从高通量筛选活动中有效地确定生物活性化合物的优先次序是加速药物开发工作的一项基本挑战。在本研究中,我们提出了第一种数据驱动方法,可同时检测检测干扰物和优先筛选真正的生物活性化合物。通过分析梯度提升模型在嘈杂的高通量筛选数据上训练过程中的学习动态,并使用一种新颖的样本影响公式,我们能够区分出表现出预期生物反应的化合物和产生检测伪影的化合物。因此,我们的方法可以实现假阳性和真阳性检测,而无需依赖先前的筛选或检测干扰机制,因此适用于任何高通量筛选活动。我们证明,与所有测试基线相比,我们的方法能一致地排除不同机制的检测干扰,并更有效地确定生物相关化合物的优先级,包括一项模拟在真实药物发现活动中使用该方法的回顾性案例研究。最后,我们的工具具有极高的计算效率,在低资源硬件上每次检测只需不到 30 秒。
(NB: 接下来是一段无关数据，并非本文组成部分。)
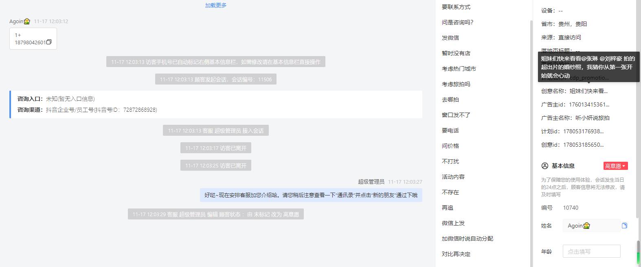Click the 姓名 field containing Agoin
The width and height of the screenshot is (641, 267).
pos(592,226)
因此,我们的研究结果表明,我们的方法是现有假阳性检测工具的理想补充,可用于指导高通量筛选活动后的进一步药理优化。
本文章由计算机程序翻译,如有差异,请以英文原文为准。

摘要图片

摘要图片

查看原文
分享 分享
微信好友 朋友圈 QQ好友 复制链接
本刊更多论文
Machine Learning Assisted Hit Prioritization for High Throughput Screening in Drug Discovery

Efficient prioritization of bioactive compounds from high throughput screening campaigns is a fundamental challenge for accelerating drug development efforts. In this study, we present the first data-driven approach to simultaneously detect assay interferents and prioritize true bioactive compounds. By analyzing the learning dynamics during training of a gradient boosting model on noisy high throughput screening data using a novel formulation of sample influence, we are able to distinguish between compounds exhibiting the desired biological response and those producing assay artifacts. Therefore, our method enables false positive and true positive detection without relying on prior screens or assay interference mechanisms, making it applicable to any high throughput screening campaign. We demonstrate that our approach consistently excludes assay interferents with different mechanisms and prioritizes biologically relevant compounds more efficiently than all tested baselines, including a retrospective case study simulating its use in a real drug discovery campaign. Finally, our tool is extremely computationally efficient, requiring less than 30 s per assay on low-resource hardware. As such, our findings show that our method is an ideal addition to existing false positive detection tools and can be used to guide further pharmacological optimization after high throughput screening campaigns.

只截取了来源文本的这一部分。